第5回会合テーマ:中東・アフリカ、中央アジア・コーカサス、中・東欧諸国経済における新たな動きと諸問題

議事要旨
◆発表 「アフリカ経済における新たな動きと諸問題」
発表者 大門 毅 早稲田大学教授
発表資料[1.5mb,PDF]
     
◆発表 「中東・アフリカ、中央アジア・コーカサス、中・東欧諸国経済における新たな動きと諸問題」
発表者 山本 正彦 三菱商事株式会社 業務部 欧阿中東CIS室長
発表資料[191kb,PDF]
     

議事要旨

(1) 発表 「アフリカ経済における新たな動きと諸問題」

大門 毅 早稲田大学教授

【マクロ経済動向】
アフリカは世界の人口の14%程度を占めているが、GDPシェアは1.5%程度と経済規模は非常に小さい。また、サブサハラには多重債務国が多く、対外援助(ODA)に依存している国も多い。
輸出比率が高いサブサハラも2008〜2009年の世界経済危機時には成長率が低下した。

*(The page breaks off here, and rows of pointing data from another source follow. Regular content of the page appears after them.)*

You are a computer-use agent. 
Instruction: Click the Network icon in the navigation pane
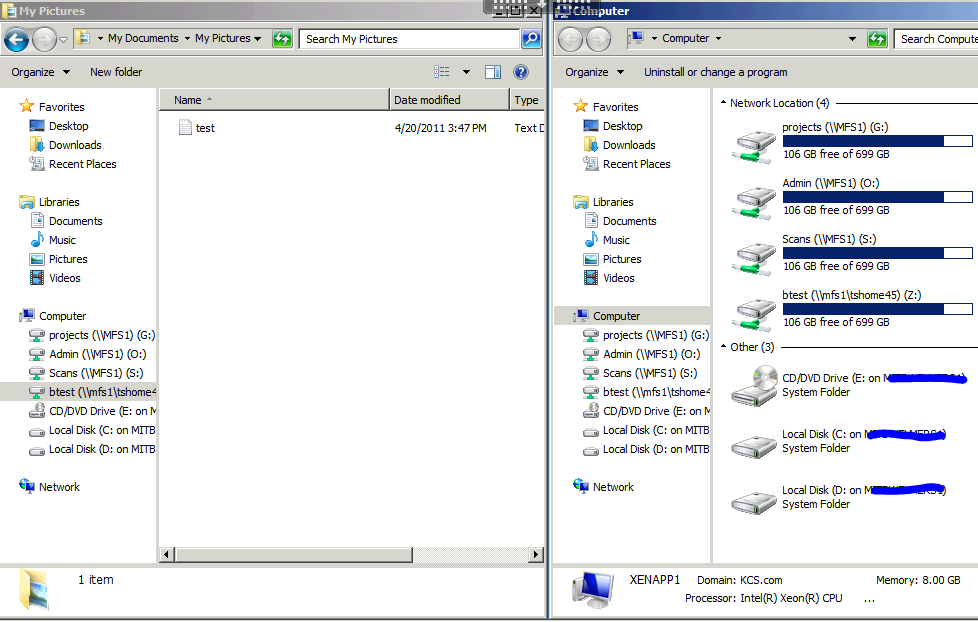tap(50, 487)
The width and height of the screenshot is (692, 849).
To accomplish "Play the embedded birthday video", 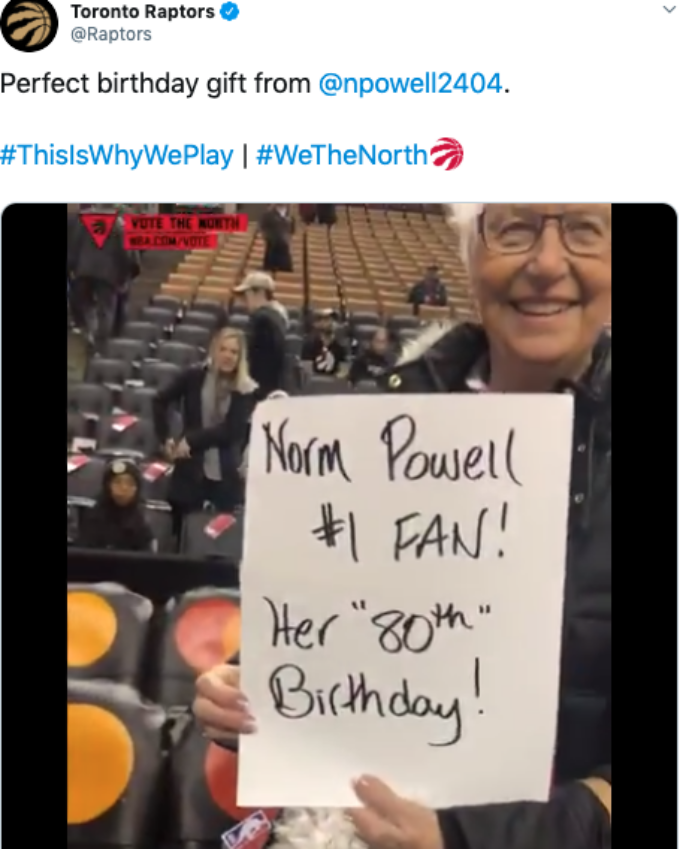I will pos(339,526).
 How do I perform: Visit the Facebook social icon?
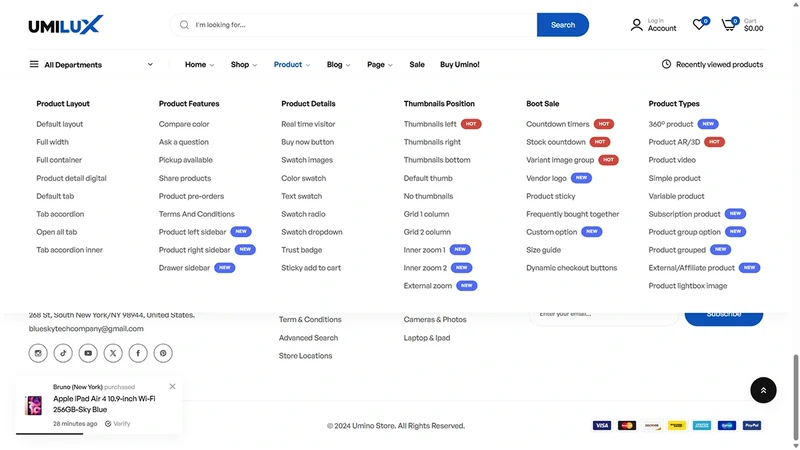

輸出比率が高い理由としては、資源輸出に依存する国が多いことに加え、構造調整による自由化政策等を通じてサブサハラが国際経済に取り込まれたことも指摘できよう。
サブサハラの多くの国で天然資源が外貨獲得源となっているが、資源は偏在しており、域内格差の原因ともなっている。
コスト高構造、インフラの未整備、人材不足、不十分な教育、政治の不安定などから製造業など資源部門以外の産業の開発は遅れている。
アフリカでは、南部アフリカ開発共同体(SADC)など、域内協定を結び、経済面での相互補完、政治的な協調を進める動きがある。しかし、関係国間で調整すべき問題も多い。
【社会開発動向】
サブサハラの国々では平均寿命や識字率などからなる人間開発指数が低く、所得水準の地域格差も大きい。国内における所得格差も大きく、白人と黒人で社会・経済が二重構造となっている南部アフリカは不平等の割合が特に高い。また、極貧層の人口割合が過半数を超える国はアフリカ諸国の半数を占めている。
アジアと比較してサブサハラの国々のインフラ整備は遅れており、輸送コストを押し上げる要因となっている。
【ガバナンス動向】
アフリカには国民国家としての内容を伴っていない「脆弱性」の高い国が少なくない。「脆弱性」が高いと潜在的な紛争等のリスクが高まるが、ODAやPKO、マクロ制度や教育、インフラなどの整備は国家の脆弱性の高まりを抑制する。
【援助動向】
サブサハラに対する支援について、日本からの支援が低調となる一方、米国のプレゼンスが高まっており、欧州諸国も支援を伸ばしている。また、近年は中国が資源開発などでのアフリカへの援助に力を入れている。ただ、OECD非加盟国である中国の援助については人権問題との関係や透明性などで問題視される場合がある。
ODAには及ばないものの、近年、直接投資などによる海外からアフリカへの資金流入が増加してきている。
【今後の注目点】
短期的には、政情不安が続く中央・西アフリカ地域、独立間もない南スーダンの動向を注視する必要がある。中長期的には国民国家を創造する過程として歴史的な文脈の中でこれら地域の動きを見ていくことが必要である。
アフリカの経済を牽引する南部アフリカにおいて国内の二重構造が社会問題化する懸念があり、注意が必要である。
中国のアフリカ進出の状況や資源外交の動向については、日本はどうするのかといった観点からも注意が必要である。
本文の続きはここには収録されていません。